= Gerrit Smith (composer) =

American composer, organist, and educator (1859-1912)

Gerrit Smith (December 11, 1859 – July 21, 1912) was an American composer, organist, and educator. Born in Maryland and raised in Geneva, New York, he studied at Hobart College and the Stuttgart Conservatory as well as privately with significant musicians in America and Europe. His first organist posts were in Buffalo, New York at St. Paul's Cathedral (1879-1880) and Lafayette Street Church (1880-1881). He was organist at St. Peter's Episcopal Church in Albany, New York from 1882 until 1885 when he became organist of South Reformed Dutch Church in New York City. He remained at this latter church until his death in 1912.

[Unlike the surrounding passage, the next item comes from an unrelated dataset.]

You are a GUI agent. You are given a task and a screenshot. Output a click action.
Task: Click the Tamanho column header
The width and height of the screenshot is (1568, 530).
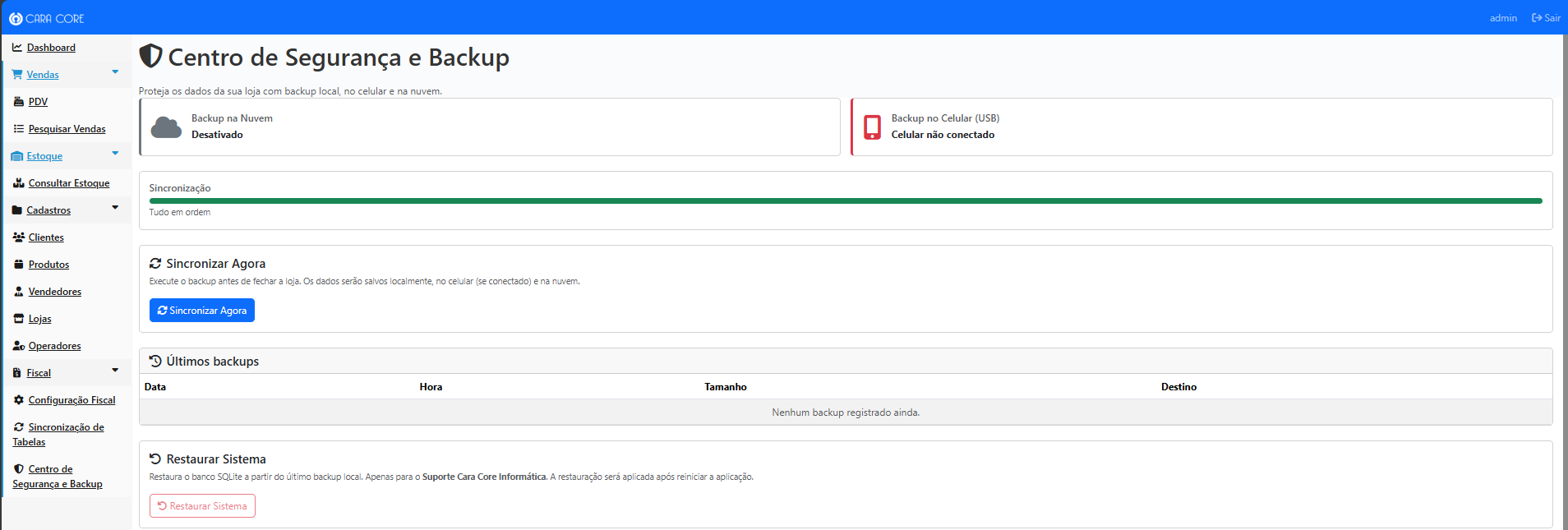point(725,387)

In addition to his church work, Smith taught on the faculties of the Master School of Music in Brooklyn and Union Theological Seminary. In 1889, he co-founded the Manuscript Society of New York, and was elected its first president. In 1896, he was a founding member of the American Guild of Organists, and also served a term as president of that organization.

==Life and career==
The son of Gerrit H. Smith, Gerrit Smith was born in Hagerstown, Maryland on December 11, 1859. He grew up in Geneva, New York where he received his first musical instruction as a choir boy. He studied organ with Adolph Baumbach in his youth. He was educated at Hobart College in New York; graduating in 1876. While a student there he spent two years as the school's chapel organist. He then went to Germany to study at the Stuttgart Conservatory where he was a pupil of Christian Fink. Upon returning to the United States in 1877, he pursued further music studies in New York City with Samuel Prowse Warren, William Hall Sherwood, and Whitney Eugene Thayer.

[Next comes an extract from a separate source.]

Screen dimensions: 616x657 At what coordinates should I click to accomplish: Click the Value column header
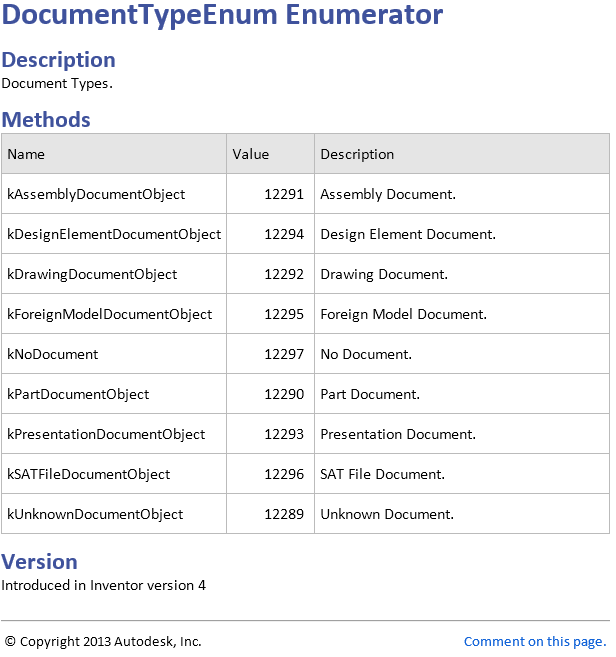pos(251,154)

In January 1879, Smith was appointed organist at St. Paul's Cathedral in Buffalo, New York. He remained there until May 1880. In December 1880 he was appointed organist of Lafayette Street Church in Buffalo. He remained there until early May 1881 when he left Buffalo to travel back to Europe to pursue further music studies. He went to Berlin where was a pupil of Carl August Haupt, Eduard Rohde, August Gottfried Ritter, and Gustav Merkel. He returned to New York in January 1882. He later went to London in 1901 to pursue further studies in music composition with Hamish MacCunn and Edward German; after which he spent a month staying in the home of Edvard Grieg in Norway.

In 1882 Smith became organist at St. Peter's Episcopal Church in Albany, New York. From 1885 until his death in 1912 Smith was organist at South Reformed Dutch Church at Park Avenue and 85th St in New York City. He co-founded the Manuscript Society of New York (MSNY); an organization which had its first meeting on October 17, 1889. He was the MSNY's first president. In 1896 he was a founding member of the American Guild of Organists (AGO) and served as its first warden. He also served a term as president of the AGO.

Smith taught music theory at the Master School of Music in Brooklyn. At the time of his death he was director of the music program at Union Theological Seminary. His compositional output included both sacred and secular music. He wrote the cantata King David, a setting of the Te Deum, anthems, carols, part-songs, choral music, and more than 50 art songs. He wrote the music to the hymn "When Christ Was Born of Mary Free".

Smith died in New York City on July 21, 1912.